Well Canadians now has the Constitution Act, 1982, s.52, and the Worker’s Compensation Act has to conform to its will, but no one else ever brings up this point.

There were two sections not brought forward from the Canadian Bill of Rights to the Canadian Charter of Rights and Freedoms as outlined in Compendium titled: What is the Law, Chapter 1 by then Chief Justice McEachern of the Court of Appeal of British Columbia that stated; (See http://en.wikipedia.org/wiki/Allan_McEachern for all chapters)

“There is another Statute that deserves special mention. That is the Canadian Bill of Rights, enacted by Parliament in 1960. It was a sincere attempt to guarantee certain fundamental rights to Canadians, and many of its guarantees have been duplicated by the Charter. Two of its provisions have not been carried forward into the Charter and are therefore still in force. They are s. 1(a), which purports to protect property rights through a "due process" clause; and s. 2(e), which guarantees a fair hearing for the determination of rights and obligations.”

“Apart from these two clauses, the fundamental difference between the Charter and the Canadian Bill of Rights is that the former was adopted both by Parliament and a majority of the provinces and is a part of the Constitution. It applies to all matters in federal or provincial jurisdictions. It cannot be amended except by established constitutional amending procedures. The latter, being a statute of Parliament, can be amended by Parliament at any time. As it lacks constitutional status, and is a federal statute, it does not affect matters falling within provincial jurisdiction.”

Any potential civil litigant states: It is abundantly clear that potential criminals have more rights under the Canadian Charter of Rights and Freedoms that of potential civil litigants. Section 2(d) of the Canadian Bill of Rights was not brought forward in it’s entirety to the Canadian Charter of Rights and Freedoms as in section 11(c) of the Charter and only applies to proceedings in criminal and penal matters, but only any person charged with an offence has the right. Whereas the Canadian Bill of Rights gives that right to none alleged criminals i.e. CIVIL litigants as well unless the government and the courts feel that section 2(d) Canadian Bill of Rights and section 13 of the Canadian Charter of Rights and Freedoms means the same thing. But again I am obviously not an expert in this field, but it seems that section 2(d) is made more meaningful when combined with section 2(e) of the Canadian Bill of Rights. This gives some definite direction for the unrepresented and those who judge them.

It is also my contention that by section 2(e) of the Canadian Bill of Rights that guarantees a fair hearing for the determination of rights and obligations, it also means the right to counsel at any federal proceeding and as specified under section 2(d), unlike the Canadian Charter of Rights and Freedoms in order to protect life, liberty, security, and rights of my persons and obligations of the government.

Ø This would be in particular, if it involves an individual who may be suffering from some sort of mental or physical incapacity, especially if it were a hearing in relation to determining that very related issue.

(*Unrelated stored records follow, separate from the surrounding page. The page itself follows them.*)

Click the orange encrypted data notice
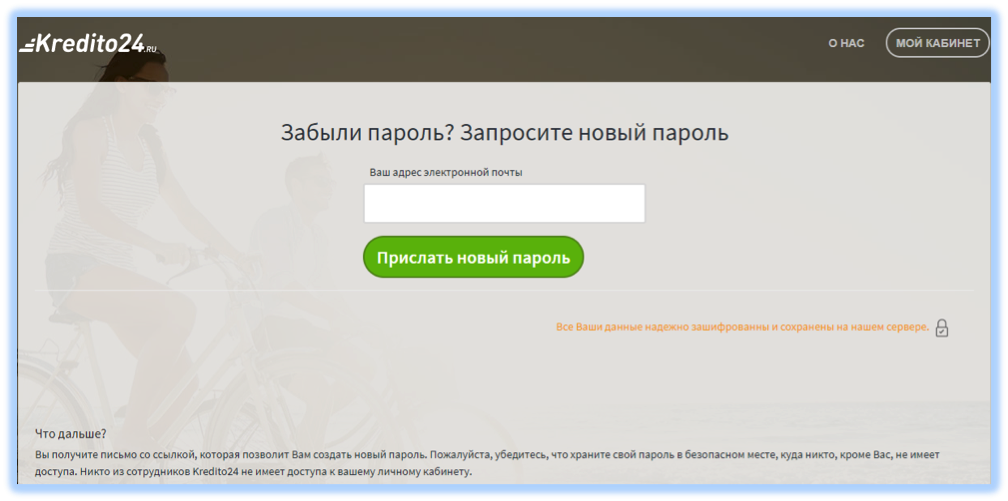point(742,327)

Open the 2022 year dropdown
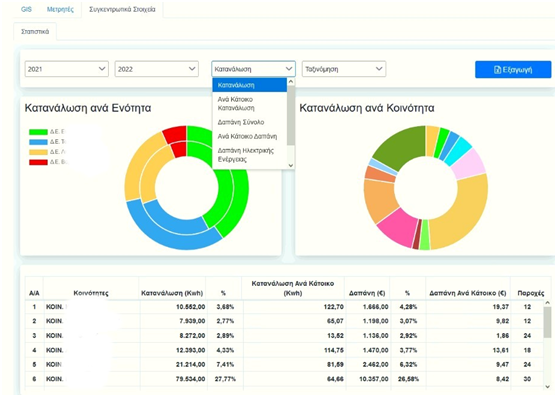156,69
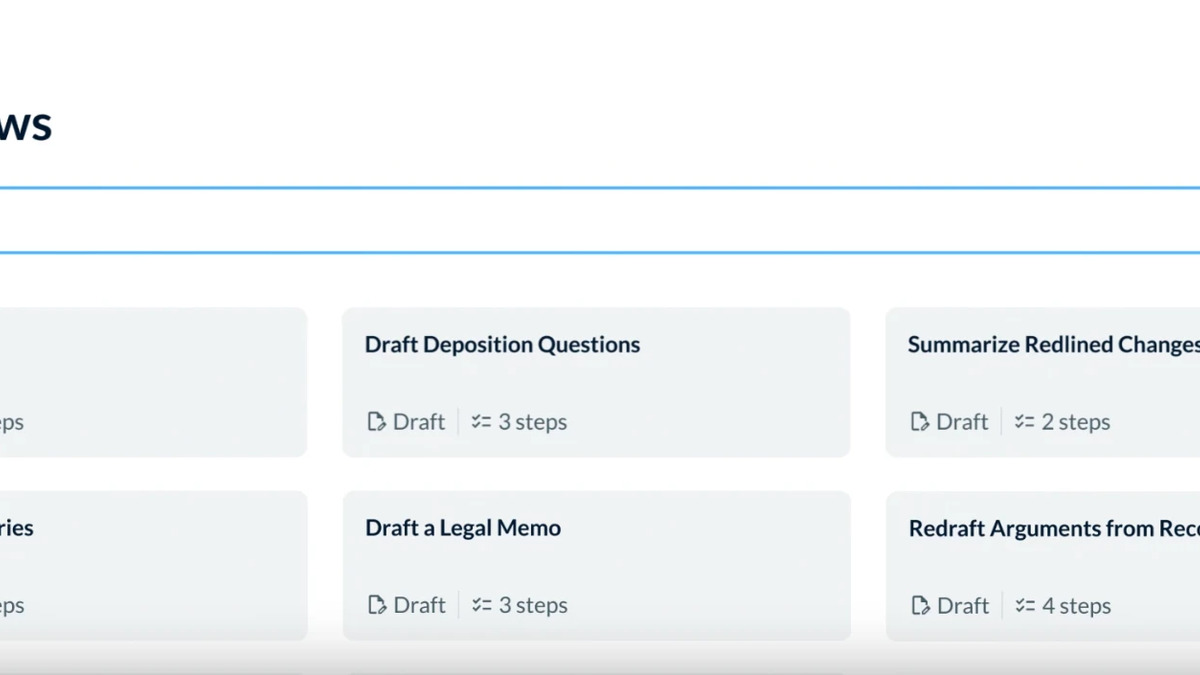Screen dimensions: 1200x675
Task: Click the Draft icon on Redraft Arguments card
Action: (919, 604)
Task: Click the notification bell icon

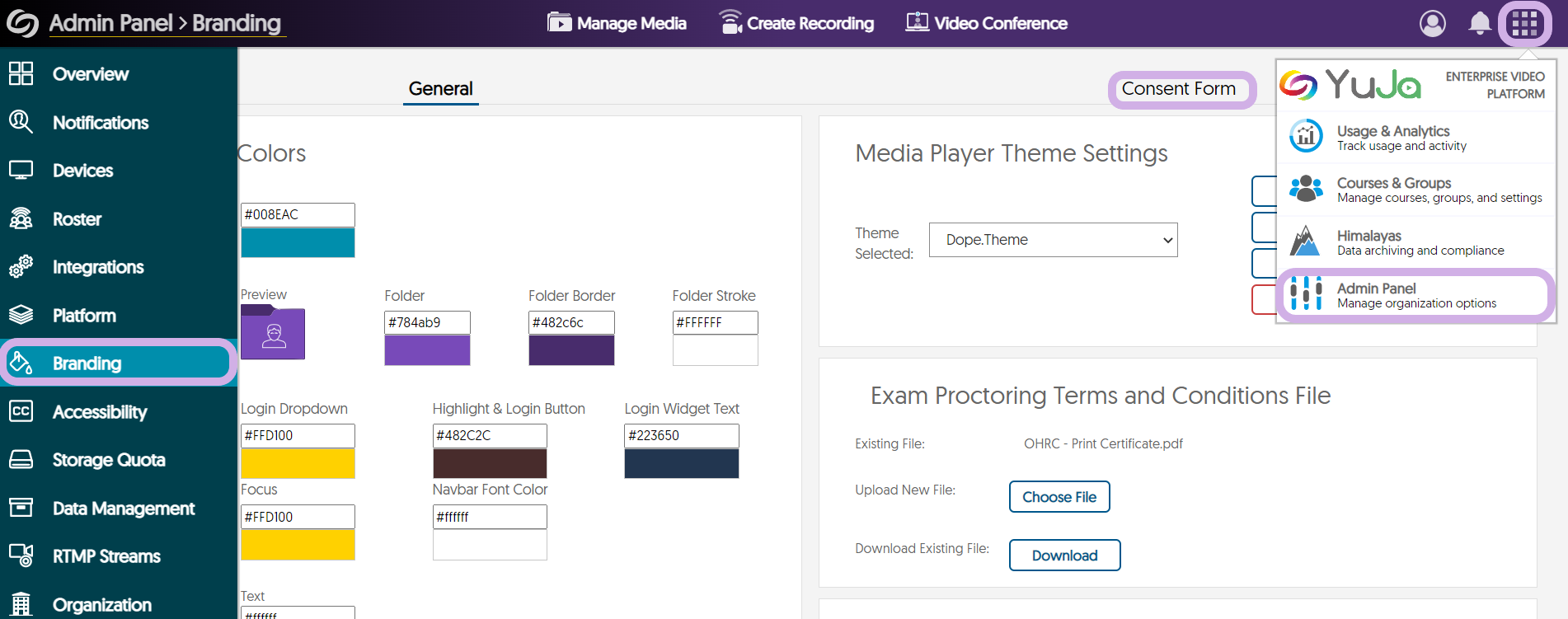Action: point(1480,24)
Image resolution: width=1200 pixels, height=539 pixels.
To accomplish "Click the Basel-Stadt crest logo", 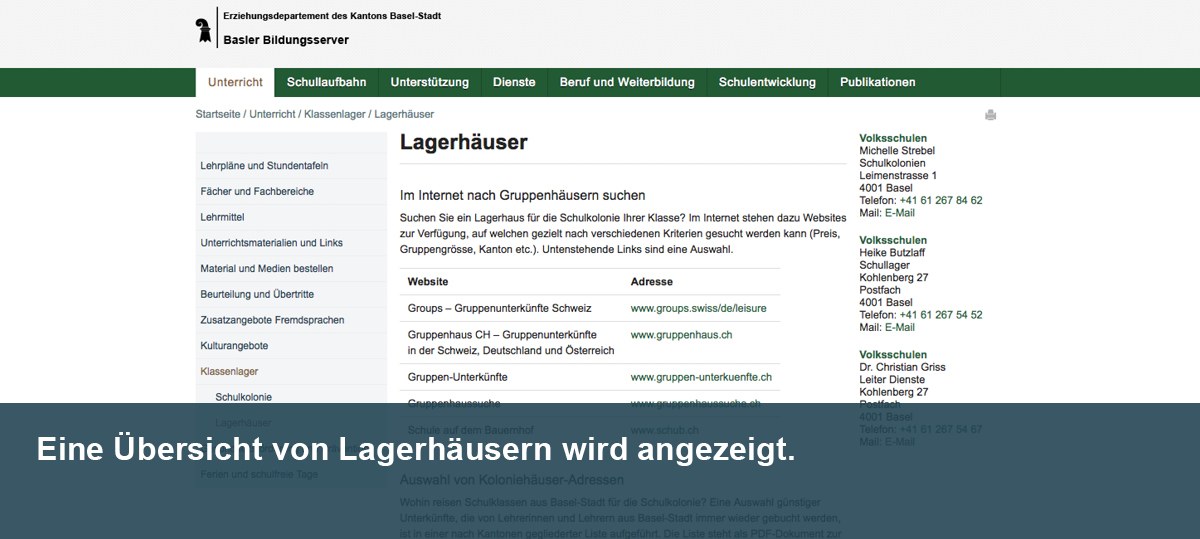I will point(205,28).
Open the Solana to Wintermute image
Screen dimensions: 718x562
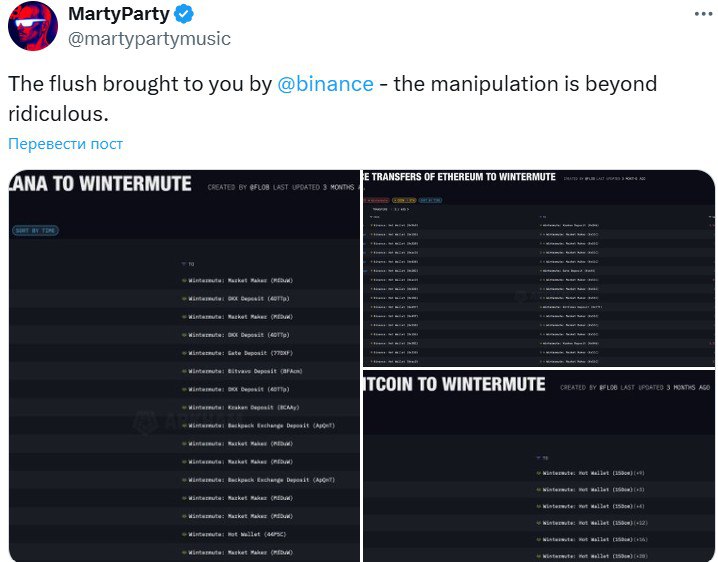click(183, 366)
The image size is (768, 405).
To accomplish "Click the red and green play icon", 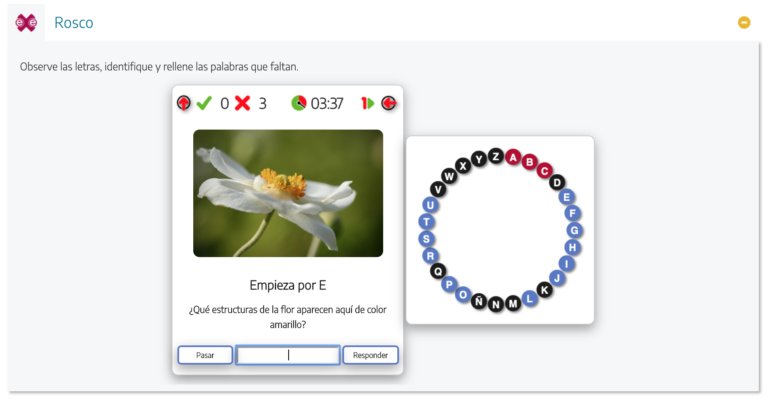I will pyautogui.click(x=367, y=103).
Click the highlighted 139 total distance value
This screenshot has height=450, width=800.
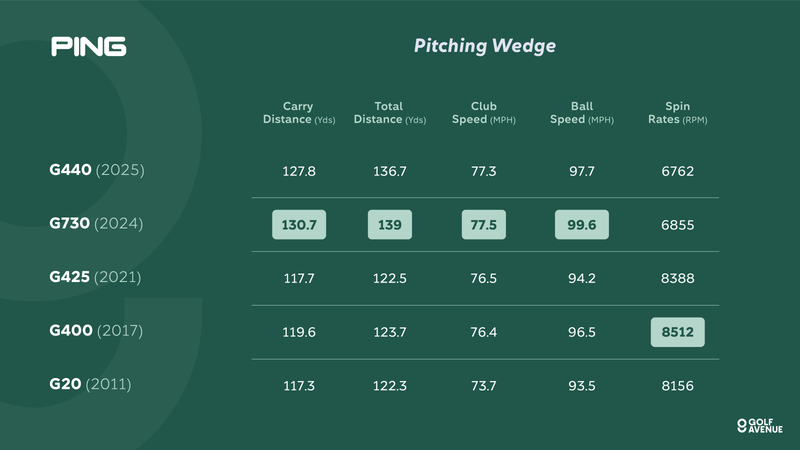389,225
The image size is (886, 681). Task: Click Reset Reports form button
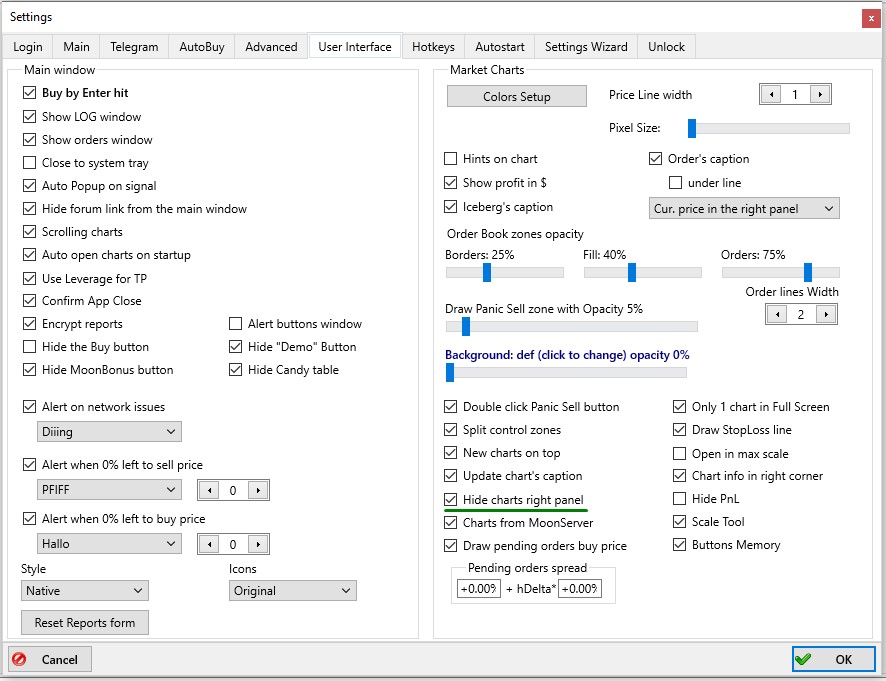(x=85, y=623)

This NO representation would obviously put such an individual at a distinct disadvantage, giving such an individual NO dignity or natural justice.

2. Every law of Canada shall, unless it is expressly declared by an Act of the Parliament of Canada that it shall operate notwithstanding the Canadian Bill of Rights, be so construed and applied as not to abrogate, abridge or infringe or to authorize the abrogation, abridgment or infringement of any of the rights or freedoms herein recognized and declared, and in particular, no law of Canada shall be construed or applied so as to;

(d) authorize a court, tribunal, commission, board or other authority to compel a person to give evidence if he is denied counsel, protection against self crimination or other constitutional safeguards;

(e) deprive a person of the right to a fair hearing in accordance with the principles of fundamental justice for the determination of his rights and obligations.